Dentro do quarto, Rosana se mostrava encantada com o ambiente. Os espelhos, as luzes, a cama, a banheira de hidromassagem, até mesmo a televisão e o rádio pareciam especiais por ali. Quem assistisse à cena poderia dizer, sem medo de errar, que ela estava feliz. Plena e simplesmente feliz, sem maiores adjetivos, qualificações, barreiras ou pudores. Pronta para dar e receber muito amor, Rosana sentia-se de fato empolgada e, sem grandes delongas, foi logo insinuando um striptease. Começou a cantarolar uma canção sensual (na comparação, o Happy Birthday, Mr. President da Marilyn era coisa de iniciante) e a contorcer com desenvoltura e malícia o corpo esguio, enquanto abaixava a alça do vestido, o que fez surgir uma pronunciada marca de biquíni.
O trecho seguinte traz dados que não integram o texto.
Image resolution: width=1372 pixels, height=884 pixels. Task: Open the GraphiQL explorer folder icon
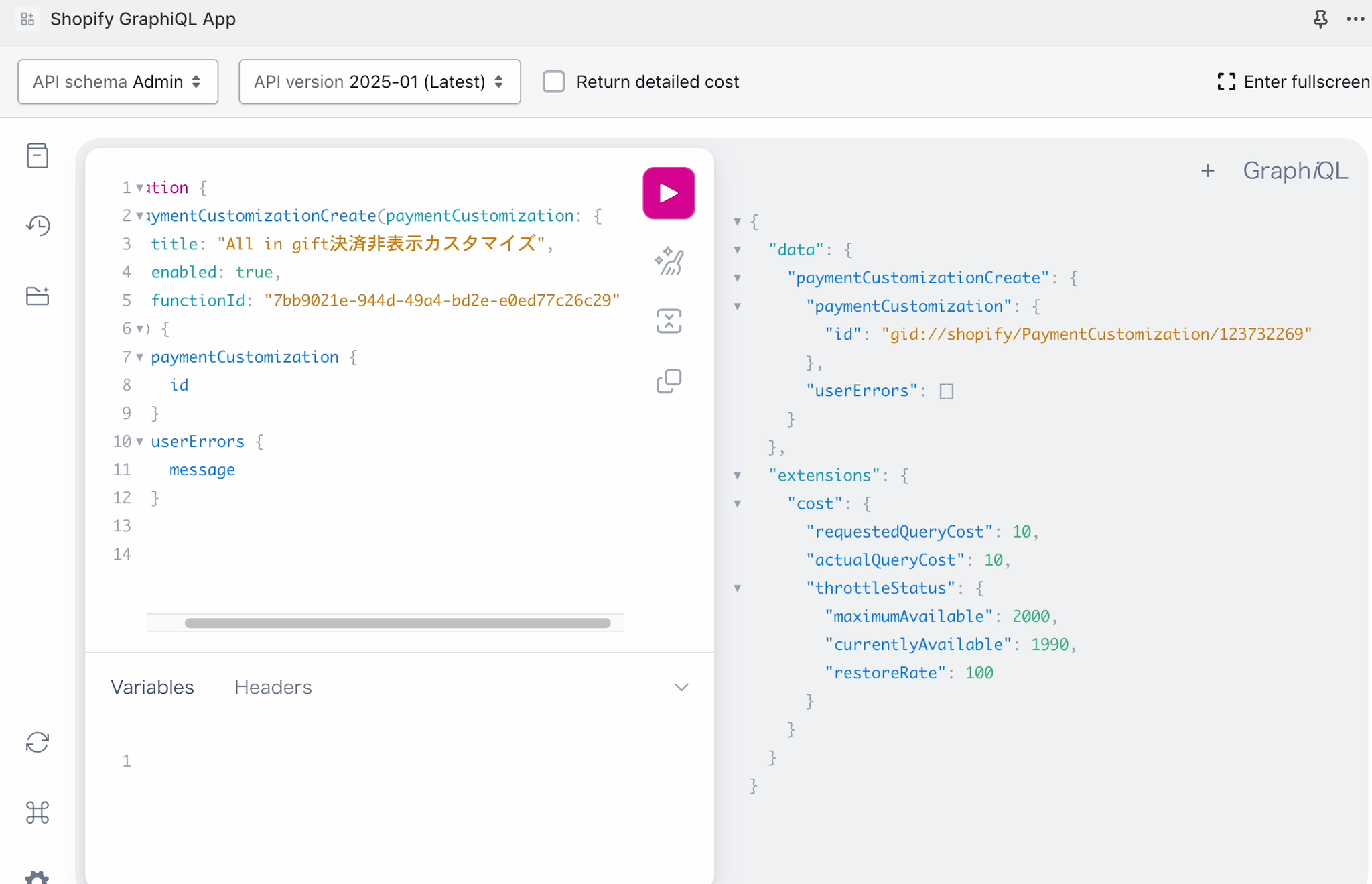(38, 296)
Foi justamente nesse momento que um alarido começou a ser ouvido no corredor. Eram policiais, técnicos da companhia de água da cidade, empregados e até clientes do motel, que discutiam a respeito de furto de água ou coisa parecida. Assunto especializado demais, incompatível com o momento e o lugar. Alertadas por uma denúncia anônima, as autoridades se encontravam no local com o objetivo de interditar o estabelecimento, o que acabou sendo feito sem maiores dificuldades, não obstante os apelos em contrário do dono, do gerente, de alguns funcionários e principalmente de Joel, o homem cujo epíteto a partir daquela data passou a ser “aquele que comeu apenas a entrada e não teve a chance de saborear o prato principal”.